▶ **Description of the task**: Render the records as a Markdown table with the columns Row and Line, one row per line, numbering rows in order and skipping any blank lines.

▶ **Extracted data**:
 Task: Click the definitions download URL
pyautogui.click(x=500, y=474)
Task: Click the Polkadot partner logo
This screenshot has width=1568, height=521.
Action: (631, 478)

▶ **Task response**:
| Row | Line |
|---|---|
| 1 |  Task: Click the definitions download URL |
| 2 | pyautogui.click(x=500, y=474) |
| 3 | Task: Click the Polkadot partner logo |
| 4 | This screenshot has width=1568, height=521. |
| 5 | Action: (631, 478) |